El Túnel
Ernesto Sábato
XI
Pasé una noche agitada. No pude dibujar ni pintar, aunque intenté muchas veces empezar
algo. Salí a caminar y de pronto me encontré en la calle Corrientes. Me pasaba algo muy extraño:
miraba con simpatía a todo el mundo. Creo haber dicho que me he propuesto hacer este relato en
forma totalmente imparcial y ahora daré la primera prueba, confesando uno de mis peores defectos:
siempre he mirado con antipatía y hasta con asco a la gente, sobre todo a la gente amontonada;
nunca he soportado las playas en verano. Algunos hombres, algunas mujeres aisladas me fueron
muy queridos, por otros sentí admiración (no soy envidioso), por otros tuve verdadera simpatía; por
los chicos siempre tuve ternura y compasión (sobre todo cuando, mediante un esfuerzo mental,
trataba de olvidar que al fin serían hombres como los demás); pero, en general, la humanidad me
pareció siempre detestable.

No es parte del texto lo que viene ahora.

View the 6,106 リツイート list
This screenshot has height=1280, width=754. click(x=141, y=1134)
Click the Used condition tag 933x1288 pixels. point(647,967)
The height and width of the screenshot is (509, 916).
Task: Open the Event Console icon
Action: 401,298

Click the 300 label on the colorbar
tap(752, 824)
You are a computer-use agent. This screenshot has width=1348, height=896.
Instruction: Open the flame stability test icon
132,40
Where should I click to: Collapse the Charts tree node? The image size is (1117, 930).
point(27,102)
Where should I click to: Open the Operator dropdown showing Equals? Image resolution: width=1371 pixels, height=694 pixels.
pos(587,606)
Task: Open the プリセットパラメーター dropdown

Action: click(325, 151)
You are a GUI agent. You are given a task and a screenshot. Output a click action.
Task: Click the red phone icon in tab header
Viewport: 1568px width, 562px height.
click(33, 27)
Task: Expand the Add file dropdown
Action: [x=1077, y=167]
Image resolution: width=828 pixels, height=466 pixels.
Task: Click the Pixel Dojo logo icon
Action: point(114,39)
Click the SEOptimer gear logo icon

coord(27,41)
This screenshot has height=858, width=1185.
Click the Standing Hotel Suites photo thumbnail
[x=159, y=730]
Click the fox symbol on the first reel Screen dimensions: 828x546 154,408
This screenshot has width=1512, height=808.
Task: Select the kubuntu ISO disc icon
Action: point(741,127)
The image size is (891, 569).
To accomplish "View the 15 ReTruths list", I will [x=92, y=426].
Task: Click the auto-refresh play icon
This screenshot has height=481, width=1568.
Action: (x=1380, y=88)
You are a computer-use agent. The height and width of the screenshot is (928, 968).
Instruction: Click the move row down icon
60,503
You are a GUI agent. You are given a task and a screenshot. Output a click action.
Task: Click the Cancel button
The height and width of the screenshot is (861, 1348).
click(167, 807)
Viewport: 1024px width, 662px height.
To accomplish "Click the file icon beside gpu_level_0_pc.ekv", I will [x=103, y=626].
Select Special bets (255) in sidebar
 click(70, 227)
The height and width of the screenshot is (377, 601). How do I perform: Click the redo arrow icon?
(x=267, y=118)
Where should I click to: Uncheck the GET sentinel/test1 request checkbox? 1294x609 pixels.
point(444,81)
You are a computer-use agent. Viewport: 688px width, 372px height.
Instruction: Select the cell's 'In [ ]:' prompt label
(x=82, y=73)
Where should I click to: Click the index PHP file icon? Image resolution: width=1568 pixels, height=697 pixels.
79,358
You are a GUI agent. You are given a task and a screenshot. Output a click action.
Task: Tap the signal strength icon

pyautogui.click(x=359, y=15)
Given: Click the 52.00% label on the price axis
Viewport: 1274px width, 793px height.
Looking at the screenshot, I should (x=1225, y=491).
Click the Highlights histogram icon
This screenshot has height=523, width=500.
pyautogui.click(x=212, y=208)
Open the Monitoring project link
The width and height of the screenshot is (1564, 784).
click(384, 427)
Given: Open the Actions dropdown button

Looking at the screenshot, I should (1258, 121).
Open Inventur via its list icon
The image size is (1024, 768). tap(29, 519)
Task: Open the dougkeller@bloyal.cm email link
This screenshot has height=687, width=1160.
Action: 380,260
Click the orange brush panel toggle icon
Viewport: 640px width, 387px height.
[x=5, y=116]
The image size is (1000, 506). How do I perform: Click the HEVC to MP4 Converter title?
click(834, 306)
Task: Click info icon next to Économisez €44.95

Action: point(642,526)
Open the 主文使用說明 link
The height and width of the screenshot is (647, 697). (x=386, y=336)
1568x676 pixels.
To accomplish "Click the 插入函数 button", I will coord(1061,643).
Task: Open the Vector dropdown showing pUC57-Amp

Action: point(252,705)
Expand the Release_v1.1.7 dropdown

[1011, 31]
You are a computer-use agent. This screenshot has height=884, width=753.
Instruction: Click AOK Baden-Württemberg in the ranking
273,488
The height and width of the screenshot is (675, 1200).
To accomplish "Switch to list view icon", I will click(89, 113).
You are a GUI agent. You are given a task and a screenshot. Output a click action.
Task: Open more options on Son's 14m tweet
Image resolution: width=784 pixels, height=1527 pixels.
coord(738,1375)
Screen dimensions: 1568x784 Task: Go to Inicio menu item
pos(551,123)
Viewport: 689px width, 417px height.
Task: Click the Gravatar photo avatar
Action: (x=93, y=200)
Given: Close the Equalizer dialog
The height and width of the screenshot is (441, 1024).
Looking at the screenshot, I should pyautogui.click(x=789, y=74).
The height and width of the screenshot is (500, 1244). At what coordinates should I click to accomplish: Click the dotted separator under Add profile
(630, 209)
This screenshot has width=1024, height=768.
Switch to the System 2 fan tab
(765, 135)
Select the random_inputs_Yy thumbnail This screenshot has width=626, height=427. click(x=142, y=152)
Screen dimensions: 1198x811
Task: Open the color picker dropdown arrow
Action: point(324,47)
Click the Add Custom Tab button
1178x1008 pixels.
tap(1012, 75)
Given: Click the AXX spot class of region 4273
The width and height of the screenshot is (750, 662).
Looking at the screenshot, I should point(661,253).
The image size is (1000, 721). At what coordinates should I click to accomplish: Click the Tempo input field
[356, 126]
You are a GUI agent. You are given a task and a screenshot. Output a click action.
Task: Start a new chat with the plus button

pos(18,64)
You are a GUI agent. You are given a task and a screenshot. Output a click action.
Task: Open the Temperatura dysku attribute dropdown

No tengo inconvenientes en manifestar que a veces me impedía comer
en todo el día o me impedía pintar durante una semana el haber observado un rasgo; es increíble
hasta qué punto la codicia, la envidia, la petulancia, la grosería, la avidez y, en general, todo ese
conjunto de atributos que forman la condición humana pueden verse en una cara, en una manera de
caminar, en una mirada. Me parece natural que después de un encuentro así uno no tenga ganas de
comer, de pintar, ni aun de vivir. Sin embargo, quiero hacer constar que no me enorgullezco de esta
característica: sé que es una muestra de soberbia y sé, también, que mi alma ha albergado muchas
veces la codicia, la petulancia, la avidez y la grosería. Pero he dicho que me propongo narrar esta
historia con entera imparcialidad, y así lo haré.
Esa noche, pues, mi desprecio por la humanidad parecía abolido o, por lo menos,
transitoriamente ausente. Entré en el café Marzotto. Supongo que ustedes saben que la gente va allí
a oír tangos, pero a oírlos como un creyente en Dios oye La pasión según San Mateo.